Directors are encouraged to attend director training and professional development courses, as required, at the Company’s expense. New directors also receive an information pack and have access to all employees to gain further background on the Company’s operations. The Company’s management provides detailed papers for each Board meeting and attends meetings to answer any questions that directors might have. Directors are free to request any further information they may require. All directors have access to the Company Secretary.

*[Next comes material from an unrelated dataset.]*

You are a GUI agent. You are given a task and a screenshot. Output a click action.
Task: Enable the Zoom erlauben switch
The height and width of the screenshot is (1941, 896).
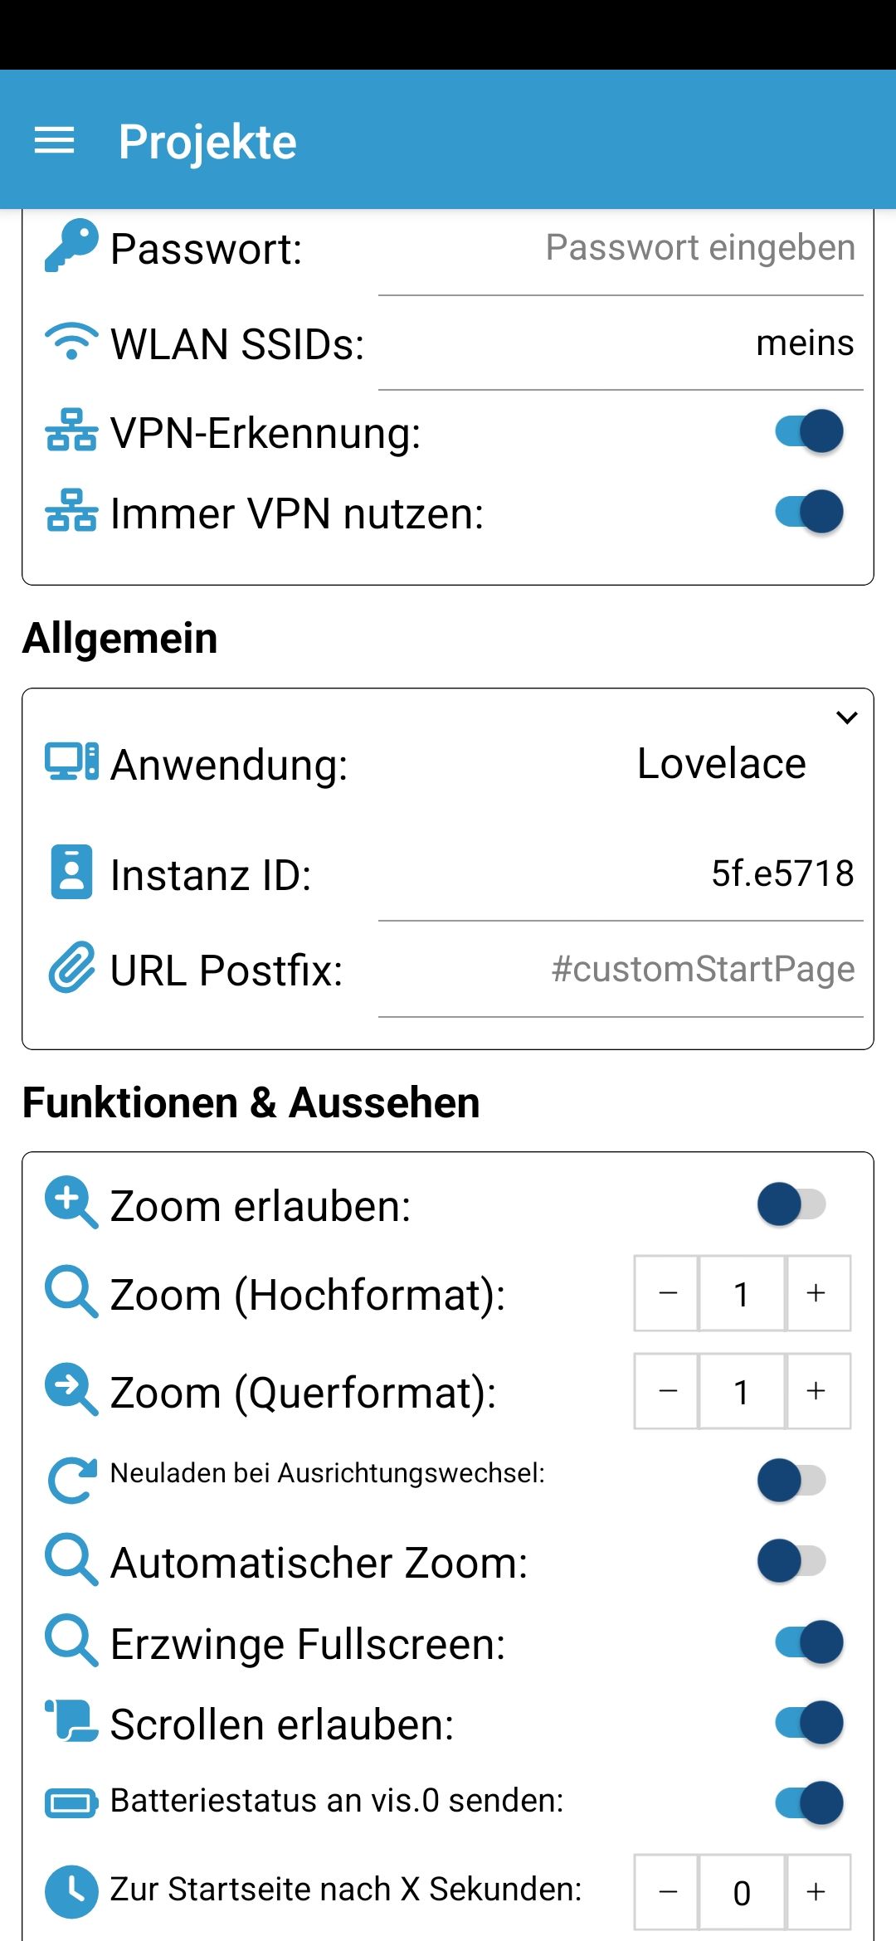coord(791,1204)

The Board handles the performance evaluation of key executives and the Chief Executive handles the performance evaluation of other employees.
| 9.1 |
Provide disclosure in relation to the company’s remuneration policies to enable investors to understand (i) the costs and benefits of those policies and the (ii) link between remuneration paid to directors and key executives and corporate performance. |
An outline of the Company’s remuneration policy and the Remuneration report required under section 300A of the Corporations Act is on pages 12 to 13 of the Directors’ Report. A resolution to adopt the Remuneration report will be put to the AGM.
| 9.2 |
The Board should establish a remuneration committee |
The Company does not have a separate remuneration committee due to the size of the Board, the Company and the limited number of employees. The full Board constitutes and carries out the functions of a remuneration committee, with appropriate informal delegations to the Chief Executive. The Board periodically reviews executive remuneration and incentive policies, as well as superannuation arrangements and recruitment, retention and termination policies for senior management.
| 9.3 |
Clearly distinguish the structure of non-executive directors’ remuneration from that of executives |
The remuneration policy and Remuneration report within the Directors’ Report sets out a clear distinction between non-executive director and executive remuneration. Non-executive directors are paid a fee and are not entitled to any performance related remuneration or termination payments. Director remuneration is governed by the Company’s constitution, and is also subject to regulation under the Corporations Act and the Listing Rules.
| 9.4 |
Ensure that payment of equity-based executive remuneration is made in accordance with thresholds set in plans approved by shareholders. |
No equity-based remuneration has been paid to executives for the reporting period but the Board will continue to review the suitability of equity-based executive remuneration as the Company continues to grow and develop. Where necessary or appropriate, any plans will be put to shareholders for approval.
| 10.1 |
Establish and disclose a code of conduct to guide compliance with legal and other obligations to legitimate stakeholders. |
The Company as referenced in relation to Recommendation 3.1 does not have a specific code of conduct. This is due to the size of the Company and the number of employees. The Company does however foster and maintain a culture of ownership, care, professional excellence, confidentiality and integrity from its employees and requires all employees or directors to disclose any conflicts of interest. The Board will continue to review this situation in line with Company growth and will establish a code where appropriate and where the Board perceives it will add value to the Company.